RECORDS TO USE:

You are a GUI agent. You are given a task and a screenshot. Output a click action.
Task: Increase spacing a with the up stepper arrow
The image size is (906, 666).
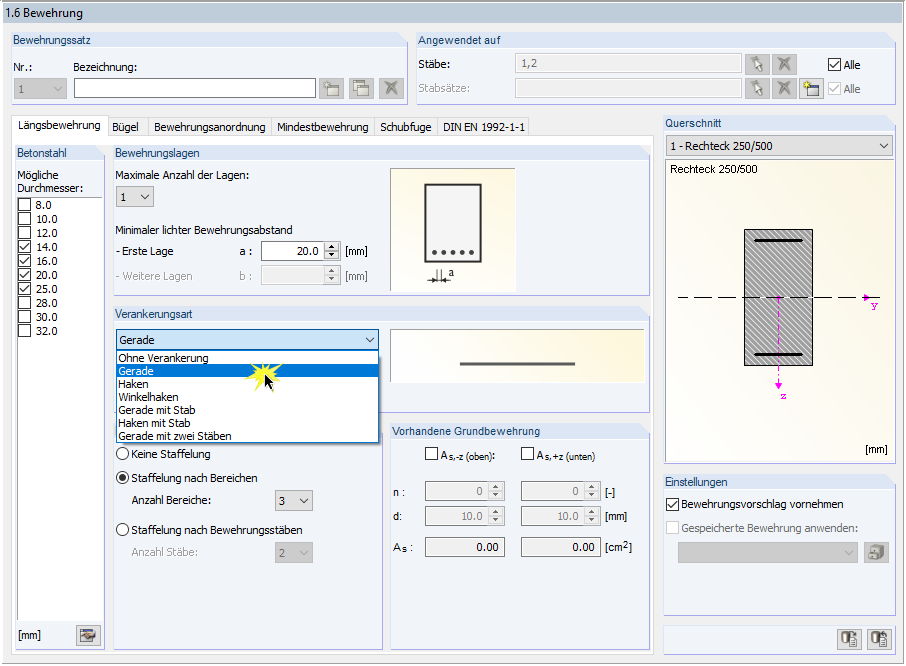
==
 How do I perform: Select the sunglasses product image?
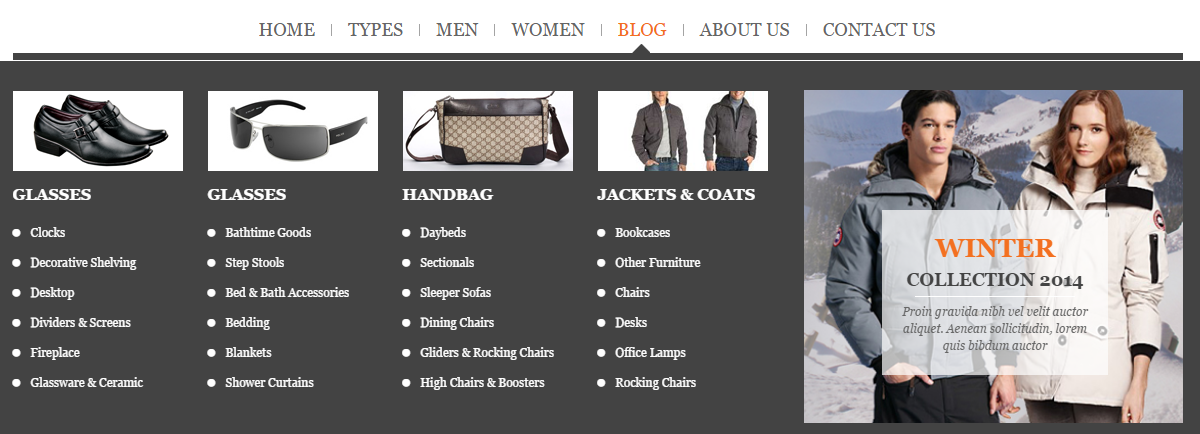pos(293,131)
...
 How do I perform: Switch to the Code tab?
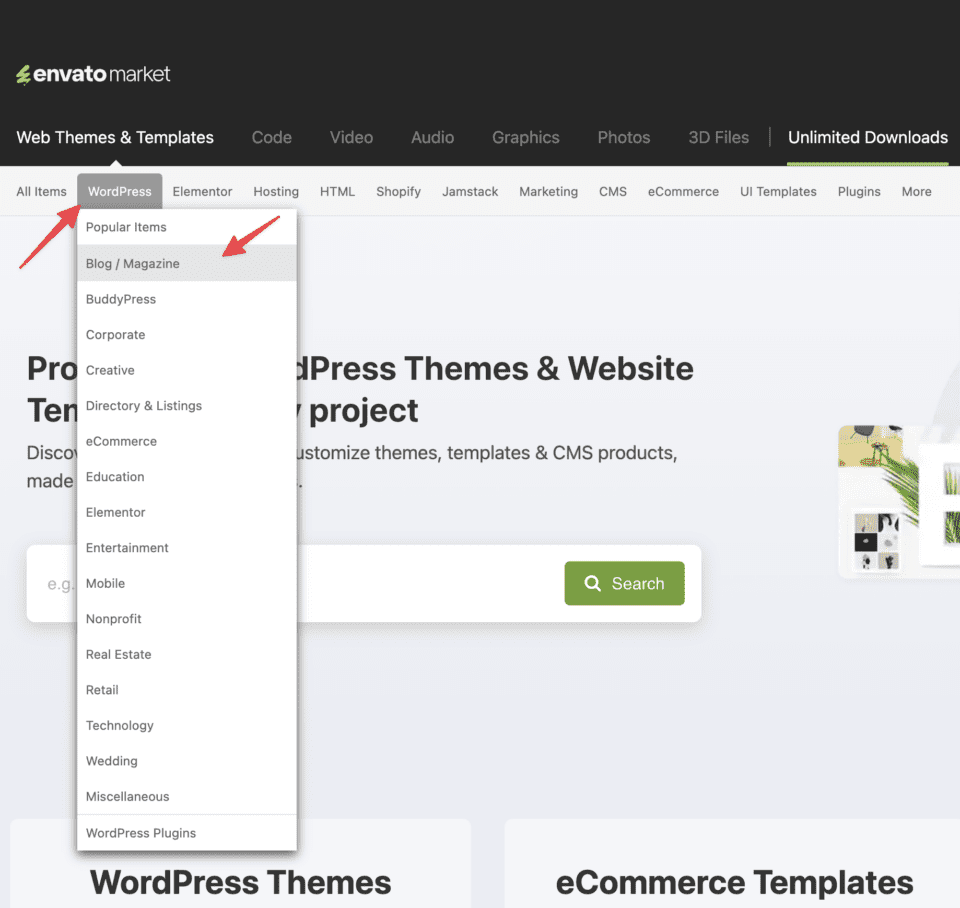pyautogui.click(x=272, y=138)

AIM OF THE TASK: Give back the records above exactly, limited to the lines between the one holding "Task: Increase spacing" and the one holding "The image size is (906, 666).", inclusive.

RESULT OF THIS EXERCISE:
Task: Increase spacing a with the up stepper arrow
The image size is (906, 666).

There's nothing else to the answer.